Task:
Set down exactly the lines in the records below that run from the line with "Click the Szukaj search button" to the line with "Task: Toggle the", inclusive, and nothing more.

Collected data:

⟨

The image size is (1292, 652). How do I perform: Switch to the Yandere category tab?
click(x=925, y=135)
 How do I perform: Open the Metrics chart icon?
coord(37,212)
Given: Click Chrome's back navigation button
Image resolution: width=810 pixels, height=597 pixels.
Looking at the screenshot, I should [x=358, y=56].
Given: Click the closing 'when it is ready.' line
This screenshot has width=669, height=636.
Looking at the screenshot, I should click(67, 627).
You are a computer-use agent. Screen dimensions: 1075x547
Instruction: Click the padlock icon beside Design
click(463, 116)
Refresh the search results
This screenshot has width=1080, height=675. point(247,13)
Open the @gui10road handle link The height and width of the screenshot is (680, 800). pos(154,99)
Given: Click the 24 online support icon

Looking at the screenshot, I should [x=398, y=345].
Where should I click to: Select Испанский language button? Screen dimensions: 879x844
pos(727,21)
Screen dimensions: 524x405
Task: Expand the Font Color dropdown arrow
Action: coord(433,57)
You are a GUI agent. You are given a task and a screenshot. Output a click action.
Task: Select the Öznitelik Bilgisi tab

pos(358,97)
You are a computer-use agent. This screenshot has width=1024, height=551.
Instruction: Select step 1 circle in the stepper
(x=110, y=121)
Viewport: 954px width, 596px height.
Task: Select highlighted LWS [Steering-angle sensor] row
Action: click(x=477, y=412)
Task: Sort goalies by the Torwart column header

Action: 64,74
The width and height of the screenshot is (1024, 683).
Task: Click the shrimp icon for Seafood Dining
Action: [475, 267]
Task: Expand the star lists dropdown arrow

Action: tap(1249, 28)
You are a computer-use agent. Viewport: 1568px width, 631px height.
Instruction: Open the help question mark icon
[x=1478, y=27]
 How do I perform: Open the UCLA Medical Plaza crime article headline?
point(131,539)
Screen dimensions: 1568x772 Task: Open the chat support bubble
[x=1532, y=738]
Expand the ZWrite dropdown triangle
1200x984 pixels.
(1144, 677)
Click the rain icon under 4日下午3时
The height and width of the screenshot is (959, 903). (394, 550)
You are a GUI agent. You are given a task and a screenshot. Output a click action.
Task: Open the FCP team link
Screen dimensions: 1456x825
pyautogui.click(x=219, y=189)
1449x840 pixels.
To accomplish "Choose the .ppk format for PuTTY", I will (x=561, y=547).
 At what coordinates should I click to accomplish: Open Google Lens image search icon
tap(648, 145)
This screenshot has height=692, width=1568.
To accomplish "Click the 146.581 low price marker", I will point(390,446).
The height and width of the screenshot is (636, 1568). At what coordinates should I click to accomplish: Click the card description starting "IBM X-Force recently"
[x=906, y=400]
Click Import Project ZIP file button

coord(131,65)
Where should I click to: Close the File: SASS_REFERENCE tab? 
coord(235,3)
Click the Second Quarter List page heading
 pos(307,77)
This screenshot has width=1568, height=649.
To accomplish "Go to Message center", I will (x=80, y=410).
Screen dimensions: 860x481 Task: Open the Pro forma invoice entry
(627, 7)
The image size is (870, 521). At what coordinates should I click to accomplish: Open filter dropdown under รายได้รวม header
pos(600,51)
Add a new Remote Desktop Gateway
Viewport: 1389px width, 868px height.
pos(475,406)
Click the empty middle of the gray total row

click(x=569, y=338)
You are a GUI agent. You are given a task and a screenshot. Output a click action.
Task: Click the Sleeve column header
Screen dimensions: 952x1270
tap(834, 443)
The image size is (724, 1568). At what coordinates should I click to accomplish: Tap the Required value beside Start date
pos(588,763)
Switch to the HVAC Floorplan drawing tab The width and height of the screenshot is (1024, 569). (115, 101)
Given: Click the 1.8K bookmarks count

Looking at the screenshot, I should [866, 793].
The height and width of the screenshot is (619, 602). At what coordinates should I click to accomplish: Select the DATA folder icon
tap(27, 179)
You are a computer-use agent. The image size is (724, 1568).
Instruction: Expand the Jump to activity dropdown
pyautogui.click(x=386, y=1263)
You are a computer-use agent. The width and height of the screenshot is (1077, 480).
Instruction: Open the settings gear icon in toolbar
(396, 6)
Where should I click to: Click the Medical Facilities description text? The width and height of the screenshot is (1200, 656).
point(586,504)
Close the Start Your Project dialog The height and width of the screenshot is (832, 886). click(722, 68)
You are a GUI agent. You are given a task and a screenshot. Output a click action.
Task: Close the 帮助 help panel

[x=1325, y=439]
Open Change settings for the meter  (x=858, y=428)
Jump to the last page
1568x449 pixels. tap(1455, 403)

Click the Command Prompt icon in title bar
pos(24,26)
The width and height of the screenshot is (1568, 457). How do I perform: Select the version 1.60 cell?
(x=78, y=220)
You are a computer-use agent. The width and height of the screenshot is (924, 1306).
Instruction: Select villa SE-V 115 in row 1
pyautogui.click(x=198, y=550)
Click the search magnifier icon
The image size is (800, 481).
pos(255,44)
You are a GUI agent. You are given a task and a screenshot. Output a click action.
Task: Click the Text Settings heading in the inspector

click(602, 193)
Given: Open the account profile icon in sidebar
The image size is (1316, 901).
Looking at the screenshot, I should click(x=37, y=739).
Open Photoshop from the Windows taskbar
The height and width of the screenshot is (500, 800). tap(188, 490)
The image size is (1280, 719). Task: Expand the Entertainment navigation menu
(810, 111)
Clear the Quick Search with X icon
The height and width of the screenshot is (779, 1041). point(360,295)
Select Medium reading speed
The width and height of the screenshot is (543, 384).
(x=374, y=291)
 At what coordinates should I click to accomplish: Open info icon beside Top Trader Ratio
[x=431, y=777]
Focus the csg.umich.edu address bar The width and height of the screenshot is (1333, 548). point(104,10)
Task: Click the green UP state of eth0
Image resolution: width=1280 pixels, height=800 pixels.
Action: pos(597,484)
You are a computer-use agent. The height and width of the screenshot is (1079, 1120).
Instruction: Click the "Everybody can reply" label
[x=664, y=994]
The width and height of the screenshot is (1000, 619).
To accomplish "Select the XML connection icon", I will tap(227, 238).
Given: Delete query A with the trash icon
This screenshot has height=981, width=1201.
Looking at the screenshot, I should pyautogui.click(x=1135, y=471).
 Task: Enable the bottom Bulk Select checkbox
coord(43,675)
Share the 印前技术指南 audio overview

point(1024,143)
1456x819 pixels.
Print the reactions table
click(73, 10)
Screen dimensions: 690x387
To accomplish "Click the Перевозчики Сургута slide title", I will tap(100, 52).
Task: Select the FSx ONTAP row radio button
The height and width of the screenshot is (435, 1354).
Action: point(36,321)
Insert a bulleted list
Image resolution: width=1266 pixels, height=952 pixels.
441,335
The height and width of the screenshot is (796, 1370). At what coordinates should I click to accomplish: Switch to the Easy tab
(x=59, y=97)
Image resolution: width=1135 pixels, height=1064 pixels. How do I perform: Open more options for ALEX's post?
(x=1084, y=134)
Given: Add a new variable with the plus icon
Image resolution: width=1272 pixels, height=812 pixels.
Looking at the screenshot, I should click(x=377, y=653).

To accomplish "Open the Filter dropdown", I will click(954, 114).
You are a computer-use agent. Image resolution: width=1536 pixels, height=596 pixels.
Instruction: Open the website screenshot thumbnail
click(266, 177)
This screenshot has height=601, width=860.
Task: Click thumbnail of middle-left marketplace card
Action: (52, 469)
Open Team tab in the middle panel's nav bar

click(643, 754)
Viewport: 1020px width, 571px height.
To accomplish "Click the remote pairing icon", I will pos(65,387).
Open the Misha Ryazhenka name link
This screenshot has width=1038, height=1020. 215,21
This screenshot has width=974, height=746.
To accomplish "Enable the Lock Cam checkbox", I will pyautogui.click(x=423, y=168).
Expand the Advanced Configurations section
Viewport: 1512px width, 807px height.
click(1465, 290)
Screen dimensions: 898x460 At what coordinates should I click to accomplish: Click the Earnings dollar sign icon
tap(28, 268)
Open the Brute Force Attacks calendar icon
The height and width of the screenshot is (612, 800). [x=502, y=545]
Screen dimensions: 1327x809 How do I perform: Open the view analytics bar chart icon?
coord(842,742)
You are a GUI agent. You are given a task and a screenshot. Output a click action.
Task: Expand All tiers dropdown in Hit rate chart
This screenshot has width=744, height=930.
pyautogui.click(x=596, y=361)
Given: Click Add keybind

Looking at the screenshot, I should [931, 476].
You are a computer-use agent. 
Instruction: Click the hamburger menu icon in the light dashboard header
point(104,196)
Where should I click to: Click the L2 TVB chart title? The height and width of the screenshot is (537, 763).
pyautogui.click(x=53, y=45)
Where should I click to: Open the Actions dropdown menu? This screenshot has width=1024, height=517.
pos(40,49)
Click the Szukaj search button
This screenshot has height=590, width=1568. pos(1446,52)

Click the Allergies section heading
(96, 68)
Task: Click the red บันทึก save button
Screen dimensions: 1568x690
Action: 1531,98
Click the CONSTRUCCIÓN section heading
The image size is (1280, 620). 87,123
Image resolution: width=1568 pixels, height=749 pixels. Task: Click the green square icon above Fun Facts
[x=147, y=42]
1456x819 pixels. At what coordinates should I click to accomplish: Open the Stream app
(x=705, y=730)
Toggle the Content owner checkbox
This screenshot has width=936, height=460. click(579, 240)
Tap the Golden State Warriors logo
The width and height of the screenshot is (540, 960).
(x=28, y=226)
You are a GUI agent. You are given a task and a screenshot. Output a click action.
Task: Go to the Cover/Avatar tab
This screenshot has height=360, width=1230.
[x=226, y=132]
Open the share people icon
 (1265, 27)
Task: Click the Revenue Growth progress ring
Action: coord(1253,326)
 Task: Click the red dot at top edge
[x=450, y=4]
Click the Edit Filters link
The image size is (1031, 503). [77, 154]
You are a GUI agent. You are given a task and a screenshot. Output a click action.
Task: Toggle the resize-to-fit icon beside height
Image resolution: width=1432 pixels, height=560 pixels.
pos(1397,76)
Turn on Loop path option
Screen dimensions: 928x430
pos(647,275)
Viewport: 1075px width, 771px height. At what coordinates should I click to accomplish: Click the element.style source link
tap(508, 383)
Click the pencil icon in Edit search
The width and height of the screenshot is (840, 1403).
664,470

⟩

Written response:
Click the Szukaj search button
This screenshot has height=590, width=1568. pos(1446,52)

Click the Allergies section heading
(96, 68)
Task: Click the red บันทึก save button
Screen dimensions: 1568x690
Action: 1531,98
Click the CONSTRUCCIÓN section heading
The image size is (1280, 620). 87,123
Image resolution: width=1568 pixels, height=749 pixels. Task: Click the green square icon above Fun Facts
[x=147, y=42]
1456x819 pixels. At what coordinates should I click to accomplish: Open the Stream app
(x=705, y=730)
Toggle the Content owner checkbox
This screenshot has width=936, height=460. click(579, 240)
Tap the Golden State Warriors logo
The width and height of the screenshot is (540, 960).
(x=28, y=226)
You are a GUI agent. You are given a task and a screenshot. Output a click action.
Task: Go to the Cover/Avatar tab
This screenshot has height=360, width=1230.
[x=226, y=132]
Open the share people icon
 (1265, 27)
Task: Click the Revenue Growth progress ring
Action: coord(1253,326)
 Task: Click the red dot at top edge
[x=450, y=4]
Click the Edit Filters link
The image size is (1031, 503). [77, 154]
You are a GUI agent. You are given a task and a screenshot. Output a click action.
Task: Toggle the resize-to-fit icon beside height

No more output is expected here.